Por Silvio Essinger de O Globo

Pioneiro do pop eletrônico, artista que tocou para 3,5 milhões de pessoas em um só show (em 1997, em Moscou) e que vendeu mais de 80 milhões de discos, o francês Jean Michel Jarre é também um homem preocupado com a sociedade que está sendo construída nos novos tempos de internet. Em nome dessa ideia (e como presidente da Confederação Internacional de Sociedades de Autores e Compositores), ele enviou em 2013, à então presidente Dilma Rousseff, uma carta contendo críticas à aprovação da PLS 129/2012, que propunha modificações à gestão coletiva de direitos autorais de execução pública no Brasil.

— A propriedade intelectual é um dos principais elementos dos direitos humanos, devemos tratá-la da mesma forma que a questão ecológica — defende Jarre, em entrevista para divulgar seu novo álbum, “Electronica 2: The heart of noise”. — Devemos criar um novo modelo global de negócios. Nunca se gerou tanto dinheiro com a música para as grandes empresas, mas o que os autores ganham com isso, no fim do ano, é o equivalente ao valor de uma pizza. Isso tem que ser ajustado. No Brasil, que é um dos maiores países do mundo, e onde a música e a arte são tão importantes, o governo tem que entender que não pode matar o que gera tantos empregos e tanto dinheiro.

Na visão do francês de 67 anos, música eletrônica e política têm uma estreita ligação.

— Comecei a trabalhar com sintetizadores durante a revolta estudantil em Paris, e aquilo era uma forma de rebelião contra o establishment da música clássica e o do rock — diz Jarre, que gravou falas de Edward Snowden (analista de dados célebre por ter revelado segredos sobre o programa americano de vigilância global) para “Exit”, faixa de “Electronica 2”. — Snowden me fez pensar na minha mãe, que foi para a resistência francesa. Ele diz as mesmas coisas que ela, principalmente que se deve enfrentar tudo aquilo que causa dano à comunidade. Nós todos amamos a tecnologia, mas sabemos que ela pode ser instrumento para que os governos controlem nossas vidas. Para mim, ele é um herói moderno.

Especialista em shows para multidões, sempre com deslumbrante aparato de som e luz (quem se esquece da sua harpa de laser?), Jean Michel Jarre, contudo, nunca se apresentou em solo brasileiro.

— Isso virou quase uma piada! — diverte-se. — Durante décadas, quase todo ano tenho feito tentativas de tocar aí, mas, quando chega a hora, a coisa não acontece. Adoro o Brasil, sei que tenho muitos fãs aí.
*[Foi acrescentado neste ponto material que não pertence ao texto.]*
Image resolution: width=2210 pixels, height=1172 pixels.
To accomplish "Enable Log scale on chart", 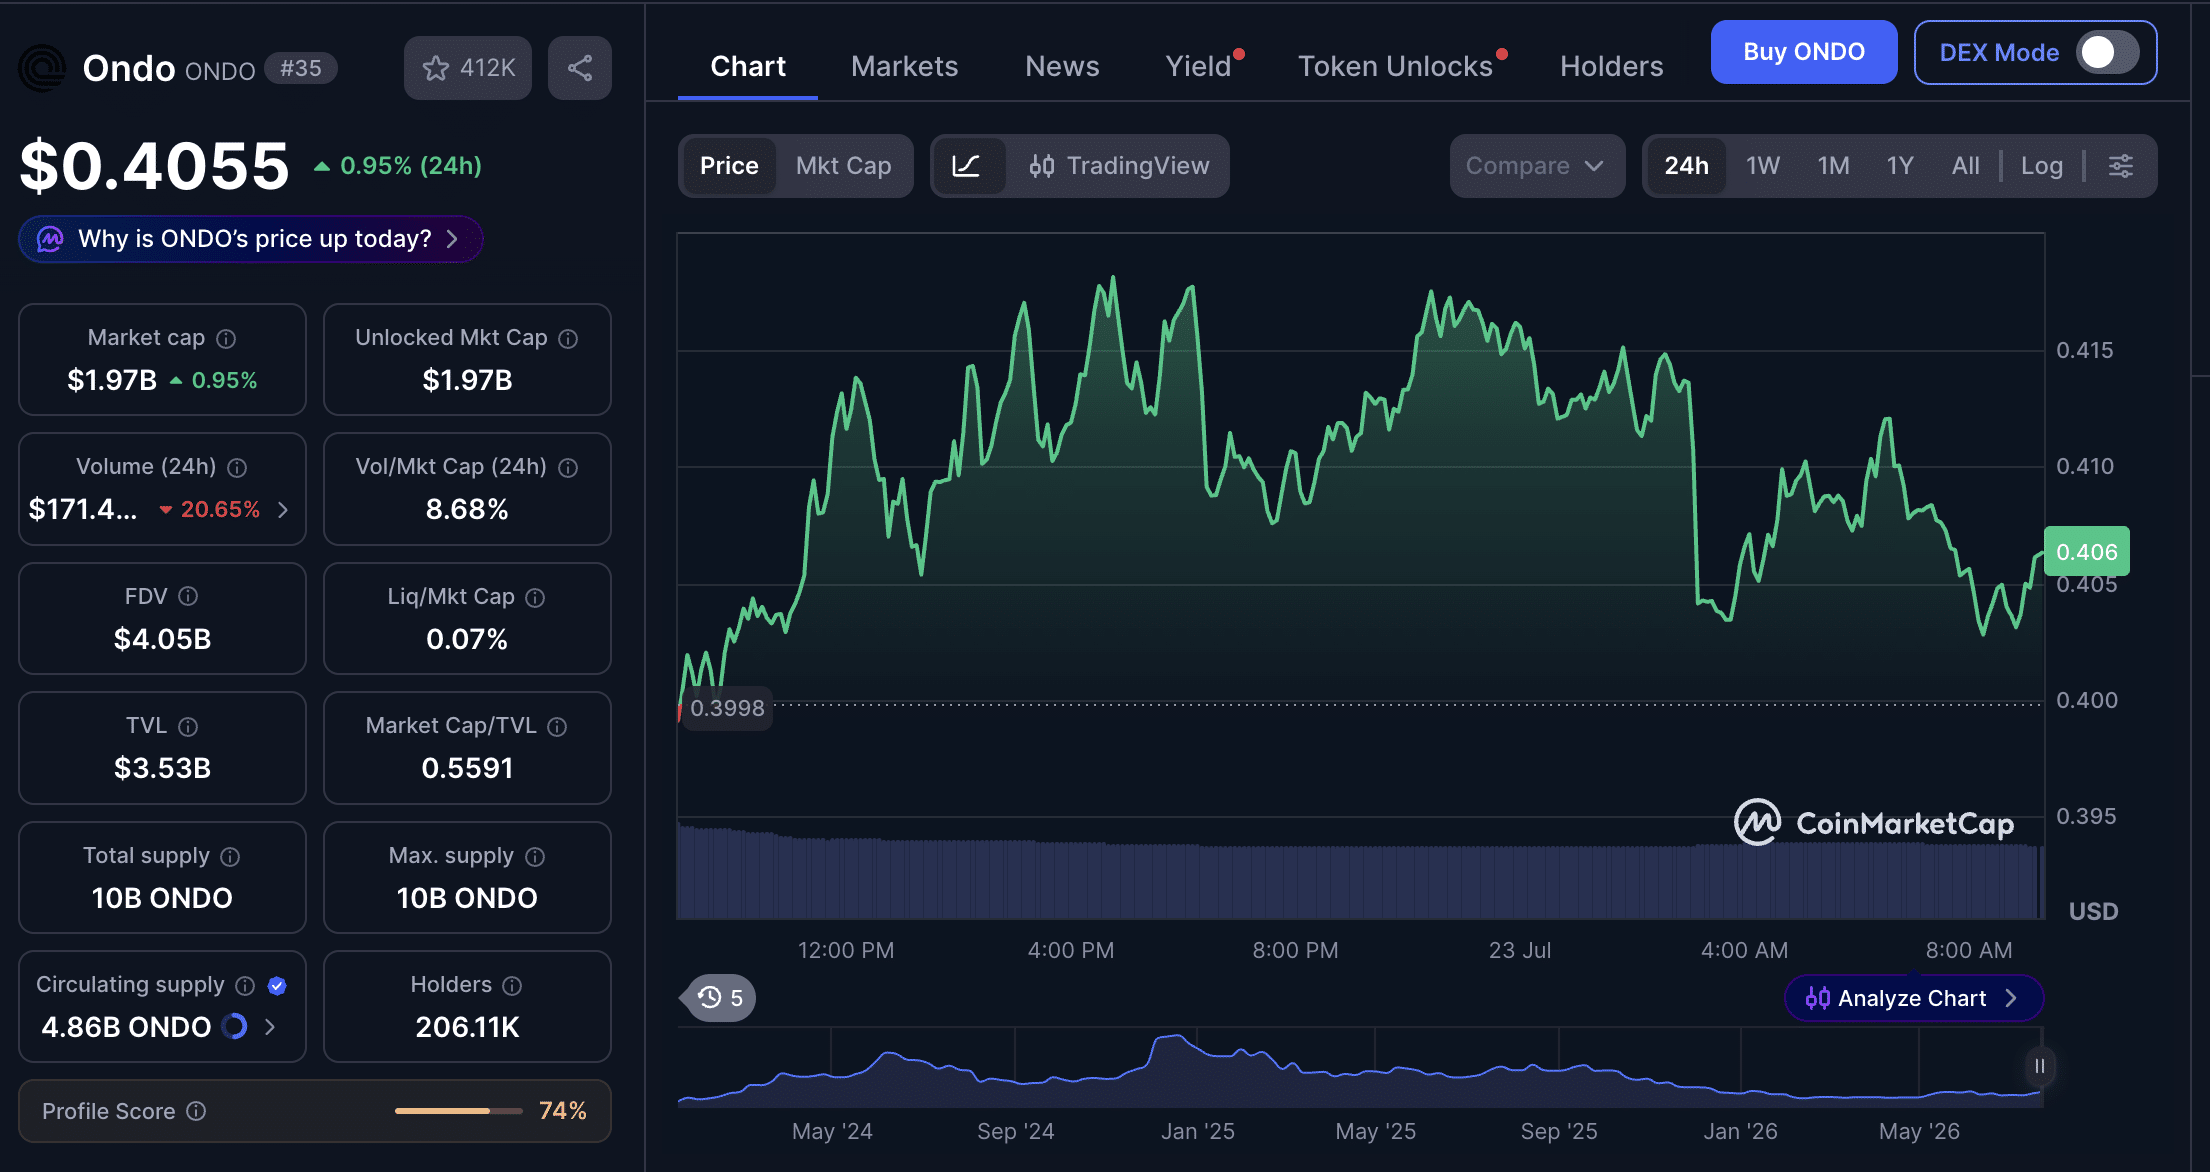I will pos(2041,166).
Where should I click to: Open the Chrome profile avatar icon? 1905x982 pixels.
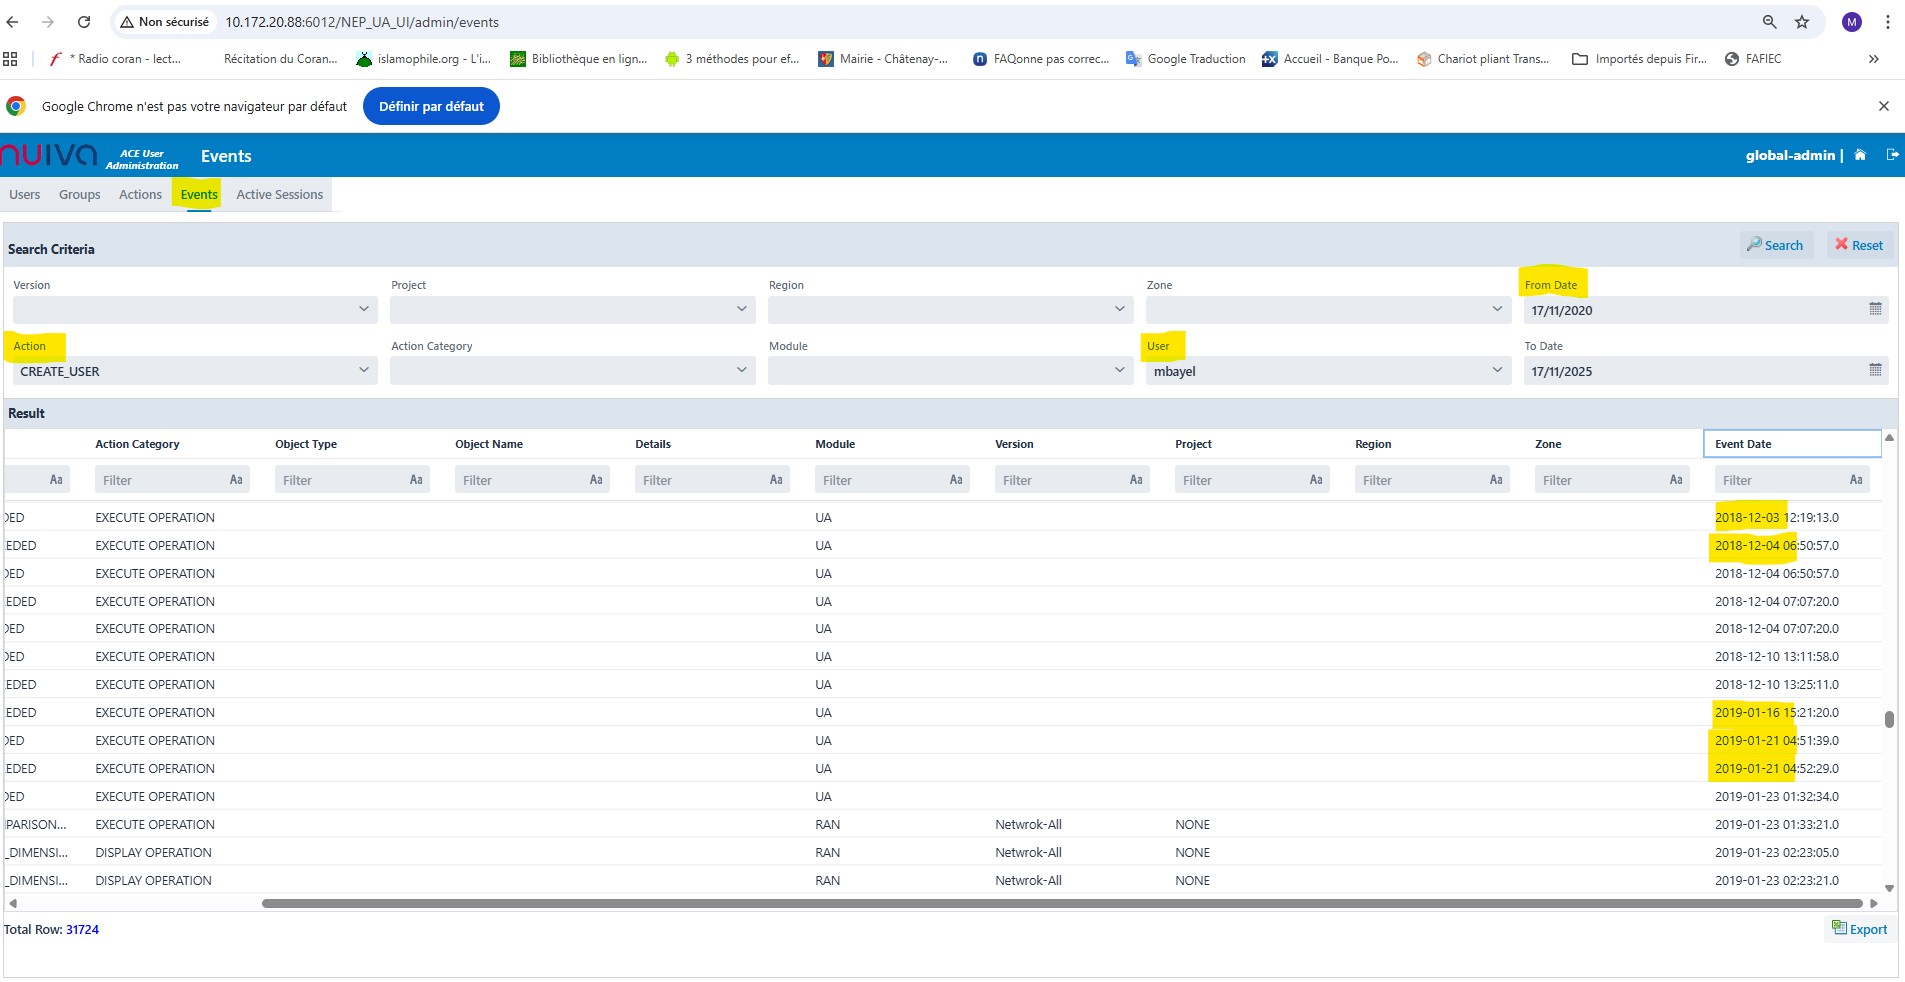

Espero que possamos, enfim, chegar ao país com a turnê, que vou estrear em junho no festival Sonár, em Barcelona.

Inspiradores viram convidados

Tecladista que pôs a música eletrônica nas salas de jantar (e elevadores) do mundo com o LP “Oxygène” (de 1976, gravado num estúdio caseiro), Jean Michel Jarre voltou ao disco depois de oito anos, em dezembro, com o volume 1 de “Electronica”, no qual dividiu faixas com convidados que vão do guitarrista do The Who, Pete Townshend, a produtores de ponta do novo pop, como Gesaffelstein e M83. No volume 2, que foi lançado no início deste mês, estão lá Pet Shop Boys, Gary Numan, Primal Scream, Cindy Lauper e o francês Sébastien Tellier, entre outros.

— Minha ideia foi reunir músicos que foram e que são uma fonte de inspiração para mim, não só em termos de música eletrônica, mas de tecnologia — explica Jarre. — Todos os que convidei disseram sim, e então, no fim de tudo, eu me vi com duas horas e meia de música, e aí tive que dividir o trabalho em dois álbuns.

Tanto o volume 1 quanto o 2 trazem sonoridades que lembram os discos mais conhecidos de Jean Michel Jarre e outras mais contemporâneas. Fruto do método de trabalho do francês.

— Meus princípios eram dois: eu tinha que me encontrar pessoalmente com os artistas e, antes disso, compor algo com cada um deles em mente — conta. — As canções resultantes foram dispostas nos dois álbum seguindo um critério de fluxo, daquilo que soava melhor junto.